They thought they’d buried their secrets
Homicide inspector Gavin Cain is standing by a grave when he gets the call. Cain knows there’s something terrible in the coffin they’re about to exhume. He and his team have received a dying man’s confession and it has led them here.
But death doesn’t guarantee silence
Cain is summoned by Mayor Castelli, who has been sent sinister photographs of a woman that he claims he doesn’t know and a note threatening that worse are on their way.
And now light will be shone on a very dark place…
As Cain tries to identify the woman in the pictures, and looks into the mayor’s past, he finds himself being drawn towards a situation as horrifying and as full of secrets as the grave itself.
When I read Moore’s first book, The Poison Artist, I was in awe of his writing style and the terrific sense of noir that he imbued in that book. It was different, haunting and very eloquent.
The Dark Room is similarly beautifully written. Atmospheric, dark yet tender; in some ways his style reminds me of Raymond Chandler, without some of the brusqueness. The San Francisco backdrop adds another layer of descriptive richness and is almost another character in its own right.
Boy, can this man tell a story. I was fascinated and enthralled. The story starts with a body being exhumed, a body that holds a surprise that only the San Francisco Police Department’s Inspector Gavin Cain was half expecting.

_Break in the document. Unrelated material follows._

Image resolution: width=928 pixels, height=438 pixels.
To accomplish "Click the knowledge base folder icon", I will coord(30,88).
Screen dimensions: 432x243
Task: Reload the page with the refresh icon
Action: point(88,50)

What follows is a dark tale of murder, privilege and unspeakable cruelty, told in rich and compelling prose. This is a dark mystery and Moore does not shy away from killing some of his most likeable characters.
A fascinating police procedural, this is a crime novel redolent with atmosphere, with beautifully rich prose and cleverly pulls together numerous strands of a very well plotted story, with some interesting twists and turns.
I didn’t want this book to end; it was so intense and so good.